If true, it's a massive concern. If the Broncos didn’t believe Lock had the mental acumen necessary to run the offense and had to adjust to make it work, but this is a two-way street between the offensive coaching staff and the quarterback.
Connecting some dots, the Broncos offense looked much more competent to close out the 2020 season. Was this due to growth from Lock, or was it the schedule that saw Denver draw some of the worst passing defenses in the league?
Perhaps the Broncos' modest offensive improvement down the stretch was due to the coaches' simplification of the scheme so that Lock could handle it. Honestly, the truth probably includes a bit of everything, but to what extent is the real question new GM George Paton and the Broncos must answer.
Pauline would continue about Lock.
“This is the basically the 'you know what' or get off the pot year for Drew Lock. People at the Senior Bowl basically feel that the Broncos are going to have to move on primarily because Drew Lock cannot handle a complex offense.”
The Broncos have already been proven to be involved in the quarterback market this offseason, calling the Detroit Lions on Matthew Stafford. How involved the Broncos were in the trade and what Paton offered varies depending on who you believe or ask, but the fact Paton called at all means Denver is evaluating upgrades at the quarterback position.
Lock isn’t out of a job (yet), but his position as the Broncos’ starting quarterback is anything but secure. While Pauline's remarks raise concerns about whether or not Lock can ever become the QB Denver needs him to be in order to regain relevance in the AFC West, Pauline did credit the Broncos' process in selecting him in the 2019 draft.
Even if it doesn’t end up working out, how Denver landed Lock is hard to fault.
“The thing about Lock was, it was a good pick by the Denver Broncos. You can’t blame them. A lot of people if you remember were mocking Drew Lock as a top 10 pick to the Denver Broncos, the Broncos made a couple of trades in that draft and they ended up getting Drew Lock in the middle of round 2. At the time it seemed like a fantastic pick. You can’t blame them for the selection if the quarterback doesn’t pan out or doesn’t show signs of panning out, you’re just going to have to move on.”
It doesn’t sound like the Broncos are going to move on from Lock just yet (barring a miraculous Deshaun Watson trade or something crazy like that) but it seems likely fans are staring down the barrel of another quarterback competition in 2021. Lock is the incumbent, but the Broncos are going to bring in another viable option to compete with him.

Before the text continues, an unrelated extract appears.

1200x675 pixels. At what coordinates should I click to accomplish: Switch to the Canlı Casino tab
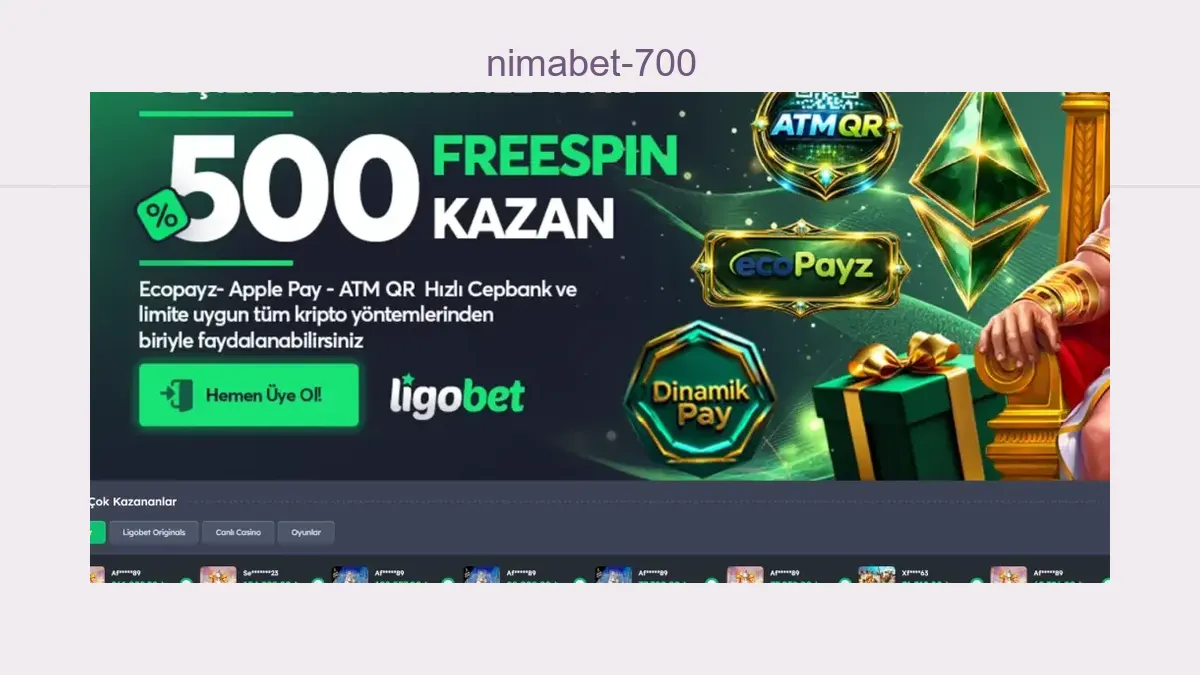(x=238, y=532)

Pauline suggested Denver, among a few other teams, could be interested in ex-Chicago Bears QB Mitchell Trubisky. Despite being the No. 2 overall pick in the 2017 draft, Trubisky never really took off in Chicago who now appears likely to move on. If Lock was a good process/bad result for drafting a quarterback, the Bears trading up in a draft class with Watson and Patrick Mahomes is bad process/bad result.
Trubisky or another veteran hedge option such as Andy Dalton, Tyrod Taylor, or Ryan Fitzpatrick vs. Lock would be a camp battle that doesn't move the needle much, but it might be the best process for Paton and the Broncos this offseason. Lock is still young and has the tools to succeed, but his footwork and mental-processing are in question, just as much as they were coming out of Missouri.
If there are intelligence questions surrounding Lock and his ability to handle an NFL playbook, the tools can only get him so far. He has to be able to master the mental side of the game.
There obviously are concerns about Lock’s future as the starting quarterback in Denver, but the book is not fully written just yet. As Pauline said, this year is very likely a do-or-die situation for Lock in his third NFL year and he is going to have to earn his starting spot.